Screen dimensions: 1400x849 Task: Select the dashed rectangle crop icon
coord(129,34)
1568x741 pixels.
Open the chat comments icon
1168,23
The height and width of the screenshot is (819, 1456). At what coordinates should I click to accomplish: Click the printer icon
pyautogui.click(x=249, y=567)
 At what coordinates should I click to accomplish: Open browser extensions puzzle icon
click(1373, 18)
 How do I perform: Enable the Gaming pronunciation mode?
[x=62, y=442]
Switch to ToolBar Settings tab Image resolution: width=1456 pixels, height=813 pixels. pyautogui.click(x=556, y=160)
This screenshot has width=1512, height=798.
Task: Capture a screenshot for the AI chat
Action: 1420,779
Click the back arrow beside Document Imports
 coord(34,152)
────────────────
• Work to be completed: Look at the entries above. Then set all of them down again exactly.

• Task response:
Screen dimensions: 1400x849 Task: Select the dashed rectangle crop icon
coord(129,34)
1568x741 pixels.
Open the chat comments icon
1168,23
The height and width of the screenshot is (819, 1456). At what coordinates should I click to accomplish: Click the printer icon
pyautogui.click(x=249, y=567)
 At what coordinates should I click to accomplish: Open browser extensions puzzle icon
click(1373, 18)
 How do I perform: Enable the Gaming pronunciation mode?
[x=62, y=442]
Switch to ToolBar Settings tab Image resolution: width=1456 pixels, height=813 pixels. pyautogui.click(x=556, y=160)
This screenshot has width=1512, height=798.
Task: Capture a screenshot for the AI chat
Action: 1420,779
Click the back arrow beside Document Imports
 coord(34,152)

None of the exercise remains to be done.